The lightweight version has only 3 sections:


1.      The content pages.

2.      The categories pages (build as the index of the journal).

3.      The external references pages.





This is what looks like a typical page of my pocket personal journal. It's literally a repository of my ideas, my thoughts, quotes and book excerpts. There are only 5 features that I implemented in these content pages:


1.      The page number.

2.      A possible reference to an internal ( ->[x;y] ) resource.

3.      A possible reference to an external ( [x;y]-> ) resource (see the section bellow for more information about this feature).

4.      A date (in this case I used the date of the original Moleskine pocket diary; but you can explicitly write it near your entries).

5.      Possibly Meta Data words at the top corner of your pages.





The categories page(s) is essential. The idea and his functioning is the same as in the analog blog system. You can see it as a dynamic index. You can create your categories when you start your personal journal; you can also create them when you need it. When you'll put a new entry in you journal that have the same semantic meaning as a category, then you'll only have to add his page number at the end of the category's line.

◇ ◇ ◇ ◇ ◇

EXERCISE: Can you reword the journal text between "This is what" and "->[x;y] ) resource.", inclusive, swapping "quotes" for "sketches"?

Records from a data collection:
◇ ◇ ◇ ◇ ◇

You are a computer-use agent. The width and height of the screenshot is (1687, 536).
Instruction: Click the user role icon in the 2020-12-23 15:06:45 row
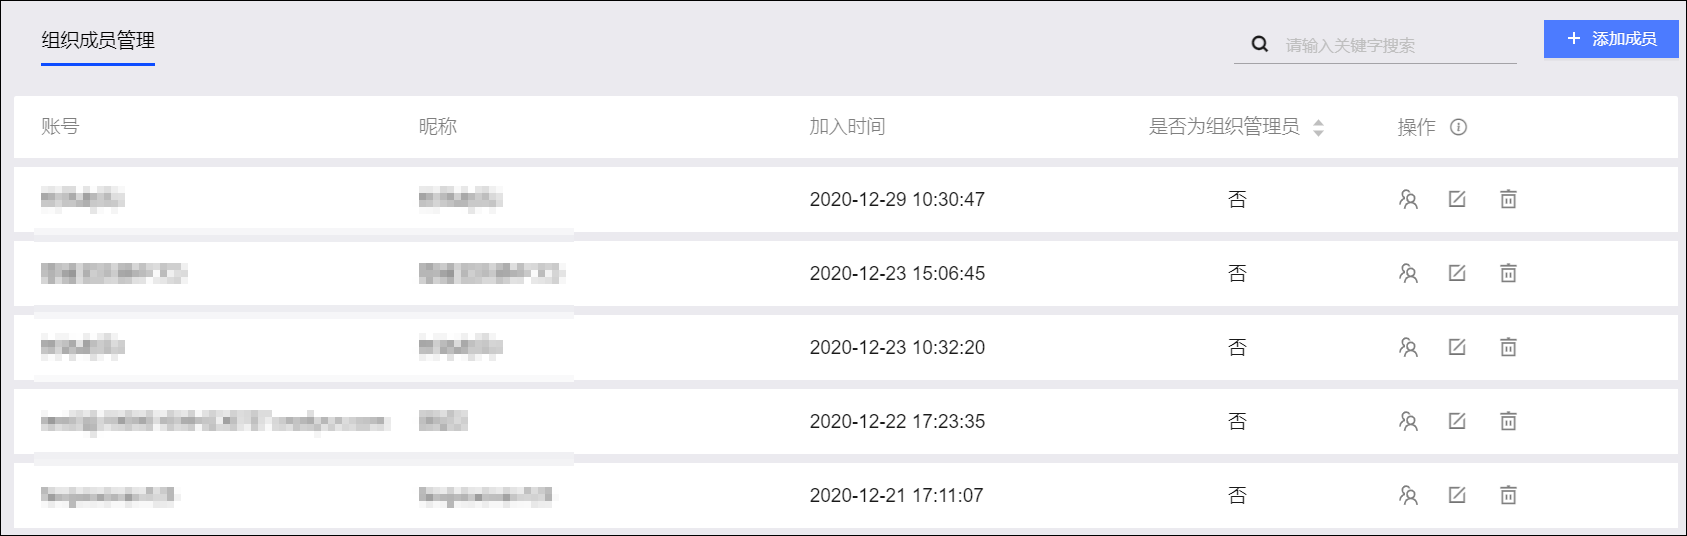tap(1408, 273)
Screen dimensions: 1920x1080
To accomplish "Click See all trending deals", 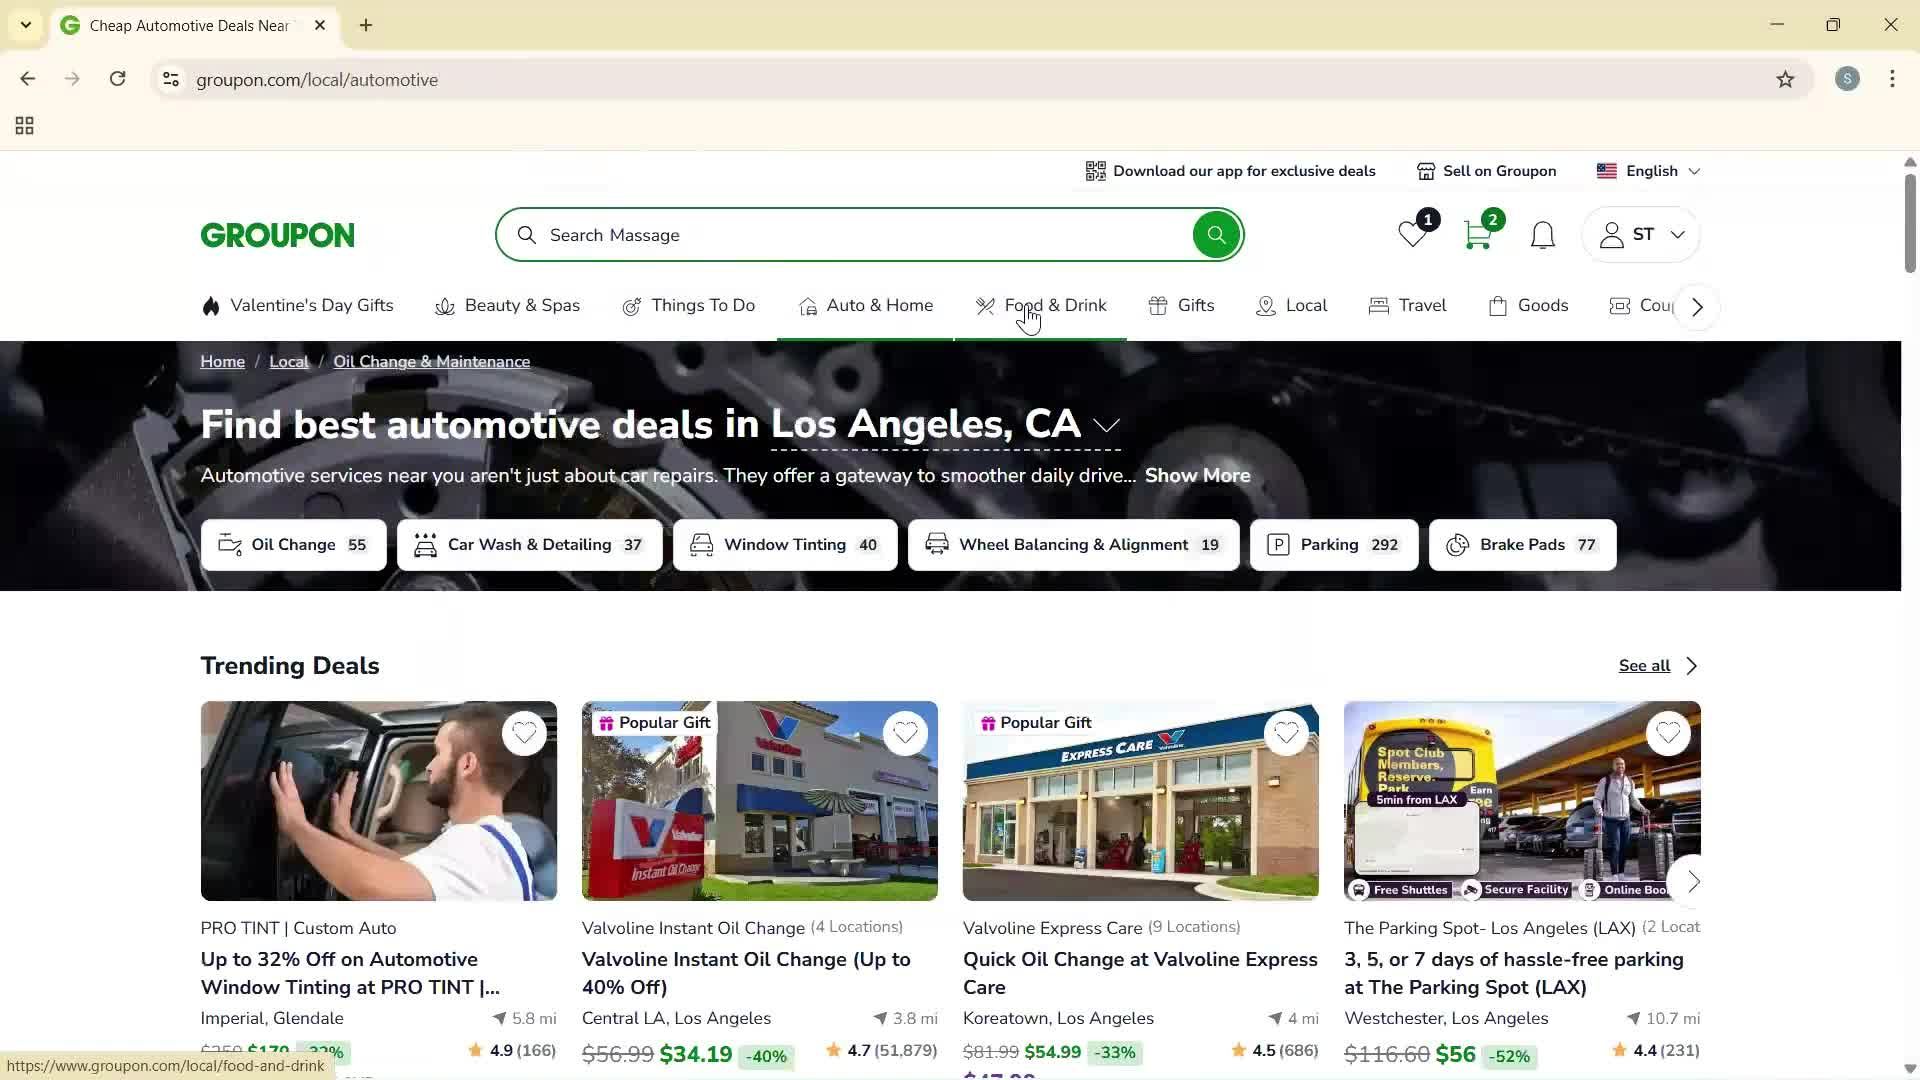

◇ ◇ ◇ ◇ ◇

EXERCISE OUTPUT:
This is what looks like a typical page of my pocket personal journal. It's literally a repository of my ideas, my thoughts, sketches and book excerpts. There are only 5 features that I implemented in these content pages:


1.      The page number.

2.      A possible reference to an internal ( ->[x;y] ) resource.